One wall has been there for many years, built with concrete blocks by longtime residents Richard and Shirley White at the rear of their property that faces onto the 3300 block of West Pikes Peak Avenue.
The second wall was being built this week with stay-in-place forms by developer Jeff Shada as a drainage-control element of his duplex project that faces onto the 3300 block of West Kiowa Street. He has a city permit to build his wall as close as possible to the White wall, in city right of way along the south side of the alley, which goes east from Red Rock Avenue.
Completion of the wall, followed by paving of the alley, is planned in conjunction with a grand opening of the two duplex buildings April 5. The site's plat allows 11 units in all, but Shada said he is waiting on the market before seeking additional building permits.
David Lethbridge of City Engineering estimated that the gap between the two walls will be a foot or less, with a vertical drop of up to four feet. Asked what might happen if someone were to drop something small (such as a wedding ring) down that narrow space, Lethbridge advised not taking such chances with so valuable an object.
Why two walls? The reasons chiefly appear to be personal. Already unhappy with the size of the project - the duplexes under construction are being built to the maximum lot size and height allowed under an 1880s-approved plat - the Whites have accused Shada at different times of damaging an apple tree of theirs that extends into the alley, causing flood damage to their property (which is on the low side of the alley) and damaging their wall while building the new one.
Shada responded this week that he has offered to make amends for all of those problems, but the Whites have not reciprocated. One issue is that Shada, who admits being currently stretched on cash, has wanted to do the payback through in-kind work (such as replacing the tree or giving the Whites a new driveway over the flooding impacts), whereas the Whites wanted money.
“He and I don't get along,” summarized Richard White, who has hired an attorney and claims Shada owes him $12,000.
Initially, the alley wall was intended to ease relations between the developer, the Whites and others in the older neighborhood who have been concerned about the project's impacts (one of which has been bulldozing the sides of a red rock formation to make room for a future lot).
A longstanding problem had been that the alley was high at either end and low in the middle, resulting in water pooling and even seeping through the Whites' wall. The city plan was to raise the alley several feet so that virtually all the future run-off would drain through a new stormwater pipe onto Kiowa Street. To make this plan work, a retaining wall was needed on the south side of the alley. The initial plan was for Shada to build it in place of the Whites' wall, at no cost to them.

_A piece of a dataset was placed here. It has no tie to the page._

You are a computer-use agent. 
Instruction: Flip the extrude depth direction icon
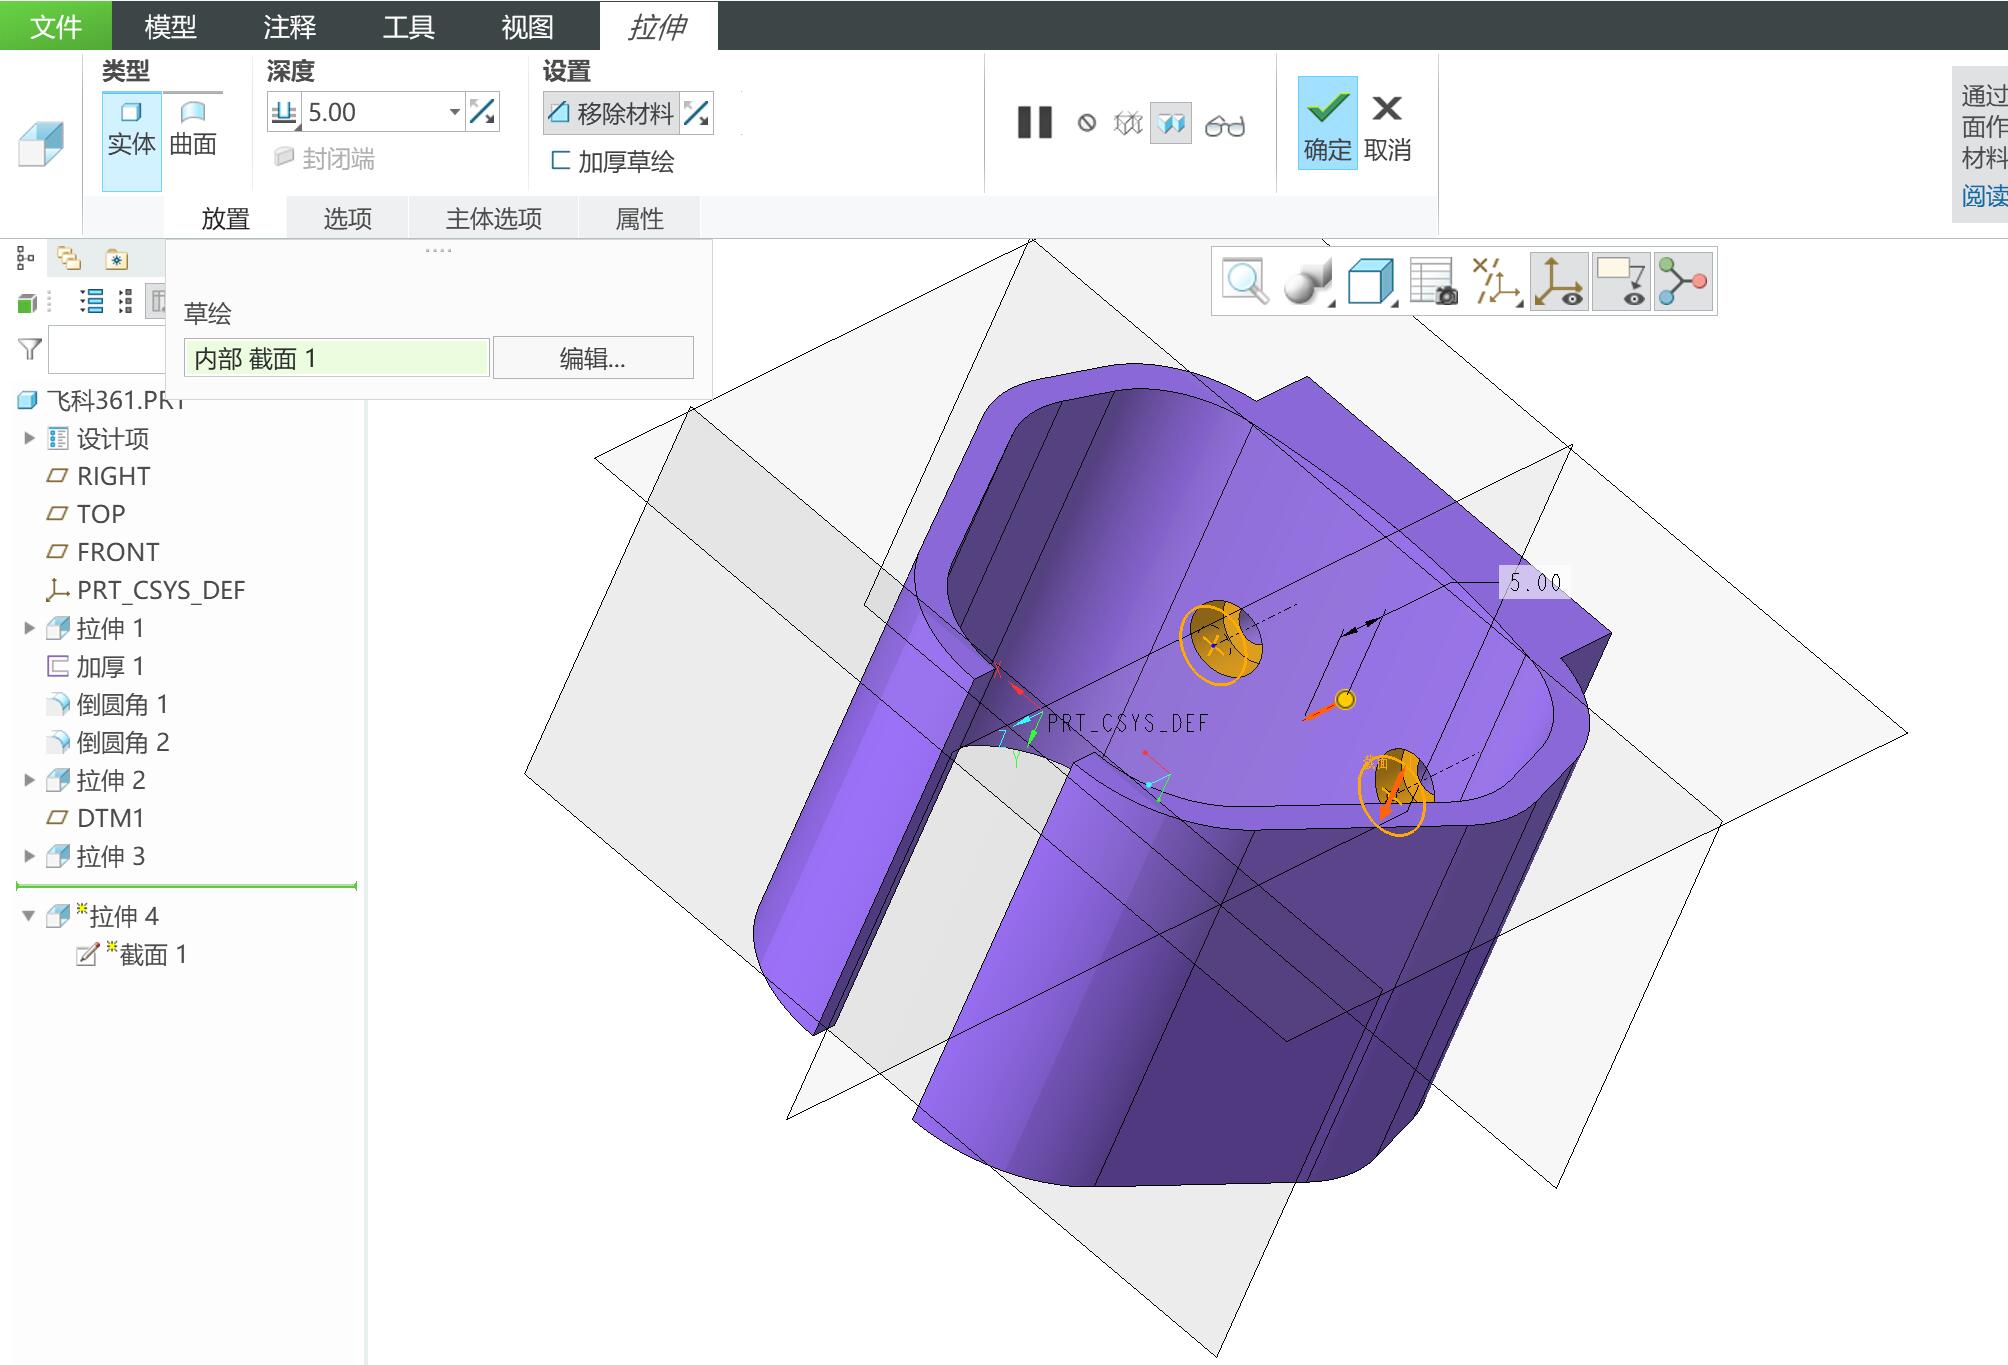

However, despite several informal meetings with staff and developer since last summer, the Whites never OK'd a plan. One of the problems was that Shada crews would have had to go onto the Whites' property to do the work. “I wouldn't let him on my property because he wouldn't pay for my damage from the flood,” White explained.
Lethbridge admitted some frustration. “It's short of what we'd hoped,” he said. But he's happy about the fact that with the wall and new alley design, the water coming onto the White property from the property above “will be way less than before.”
He also noted that when the work is finished and the alley raised the necessary amount, most of the new wall will be covered up, leaving just 6 to 18 inches above the pavement. “It will appear more like a curb when it's done,” he said.
Just don't go near it with a loose wedding ring.